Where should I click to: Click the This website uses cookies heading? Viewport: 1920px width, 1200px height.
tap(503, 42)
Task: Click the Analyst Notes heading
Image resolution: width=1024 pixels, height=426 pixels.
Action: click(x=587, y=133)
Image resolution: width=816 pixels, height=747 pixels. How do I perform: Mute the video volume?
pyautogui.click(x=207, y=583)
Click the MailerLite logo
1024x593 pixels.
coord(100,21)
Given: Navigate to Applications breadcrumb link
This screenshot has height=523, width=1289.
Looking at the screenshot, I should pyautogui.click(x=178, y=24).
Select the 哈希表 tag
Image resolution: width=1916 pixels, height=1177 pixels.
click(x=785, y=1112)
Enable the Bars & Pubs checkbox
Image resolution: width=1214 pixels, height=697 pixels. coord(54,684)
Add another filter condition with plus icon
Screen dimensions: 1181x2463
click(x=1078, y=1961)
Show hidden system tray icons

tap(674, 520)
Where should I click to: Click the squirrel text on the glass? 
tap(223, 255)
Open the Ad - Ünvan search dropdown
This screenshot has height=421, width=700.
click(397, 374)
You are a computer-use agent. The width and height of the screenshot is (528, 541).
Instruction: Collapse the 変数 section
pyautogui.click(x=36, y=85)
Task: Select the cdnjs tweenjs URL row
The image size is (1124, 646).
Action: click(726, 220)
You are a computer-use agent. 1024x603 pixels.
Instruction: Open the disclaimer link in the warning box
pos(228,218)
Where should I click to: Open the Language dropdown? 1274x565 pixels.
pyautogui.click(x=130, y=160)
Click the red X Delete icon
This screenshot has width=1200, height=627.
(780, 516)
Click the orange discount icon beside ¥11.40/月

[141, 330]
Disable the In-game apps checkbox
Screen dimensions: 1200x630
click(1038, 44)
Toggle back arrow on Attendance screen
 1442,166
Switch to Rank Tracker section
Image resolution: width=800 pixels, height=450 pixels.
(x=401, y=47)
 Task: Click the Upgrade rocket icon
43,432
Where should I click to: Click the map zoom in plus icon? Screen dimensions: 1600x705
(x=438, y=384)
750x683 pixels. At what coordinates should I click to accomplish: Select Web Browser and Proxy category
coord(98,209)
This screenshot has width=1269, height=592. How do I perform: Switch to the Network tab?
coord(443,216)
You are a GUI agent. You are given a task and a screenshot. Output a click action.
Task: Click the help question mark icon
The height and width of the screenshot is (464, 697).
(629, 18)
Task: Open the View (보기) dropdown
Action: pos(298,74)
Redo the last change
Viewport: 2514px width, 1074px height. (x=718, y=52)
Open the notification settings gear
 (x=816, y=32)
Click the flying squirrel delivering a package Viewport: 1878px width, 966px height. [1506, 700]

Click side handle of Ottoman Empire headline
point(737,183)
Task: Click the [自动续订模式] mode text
++++++++++
The required result is a verbatim copy of all the entries.

Where should I click to: Click the This website uses cookies heading? Viewport: 1920px width, 1200px height.
tap(503, 42)
Task: Click the Analyst Notes heading
Image resolution: width=1024 pixels, height=426 pixels.
Action: click(x=587, y=133)
Image resolution: width=816 pixels, height=747 pixels. How do I perform: Mute the video volume?
pyautogui.click(x=207, y=583)
Click the MailerLite logo
1024x593 pixels.
coord(100,21)
Given: Navigate to Applications breadcrumb link
This screenshot has height=523, width=1289.
Looking at the screenshot, I should pyautogui.click(x=178, y=24).
Select the 哈希表 tag
Image resolution: width=1916 pixels, height=1177 pixels.
click(x=785, y=1112)
Enable the Bars & Pubs checkbox
Image resolution: width=1214 pixels, height=697 pixels. coord(54,684)
Add another filter condition with plus icon
Screen dimensions: 1181x2463
click(x=1078, y=1961)
Show hidden system tray icons

tap(674, 520)
Where should I click to: Click the squirrel text on the glass? 
tap(223, 255)
Open the Ad - Ünvan search dropdown
This screenshot has height=421, width=700.
click(397, 374)
You are a computer-use agent. The width and height of the screenshot is (528, 541).
Instruction: Collapse the 変数 section
pyautogui.click(x=36, y=85)
Task: Select the cdnjs tweenjs URL row
The image size is (1124, 646).
Action: click(726, 220)
You are a computer-use agent. 1024x603 pixels.
Instruction: Open the disclaimer link in the warning box
pos(228,218)
Where should I click to: Open the Language dropdown? 1274x565 pixels.
pyautogui.click(x=130, y=160)
Click the red X Delete icon
This screenshot has width=1200, height=627.
(780, 516)
Click the orange discount icon beside ¥11.40/月

[141, 330]
Disable the In-game apps checkbox
Screen dimensions: 1200x630
click(1038, 44)
Toggle back arrow on Attendance screen
 1442,166
Switch to Rank Tracker section
Image resolution: width=800 pixels, height=450 pixels.
(x=401, y=47)
 Task: Click the Upgrade rocket icon
43,432
Where should I click to: Click the map zoom in plus icon? Screen dimensions: 1600x705
(x=438, y=384)
750x683 pixels. At what coordinates should I click to accomplish: Select Web Browser and Proxy category
coord(98,209)
This screenshot has width=1269, height=592. How do I perform: Switch to the Network tab?
coord(443,216)
You are a GUI agent. You are given a task and a screenshot. Output a click action.
Task: Click the help question mark icon
The height and width of the screenshot is (464, 697).
(629, 18)
Task: Open the View (보기) dropdown
Action: pos(298,74)
Redo the last change
Viewport: 2514px width, 1074px height. (x=718, y=52)
Open the notification settings gear
 (x=816, y=32)
Click the flying squirrel delivering a package Viewport: 1878px width, 966px height. [1506, 700]

Click side handle of Ottoman Empire headline
point(737,183)
Task: Click the [自动续订模式] mode text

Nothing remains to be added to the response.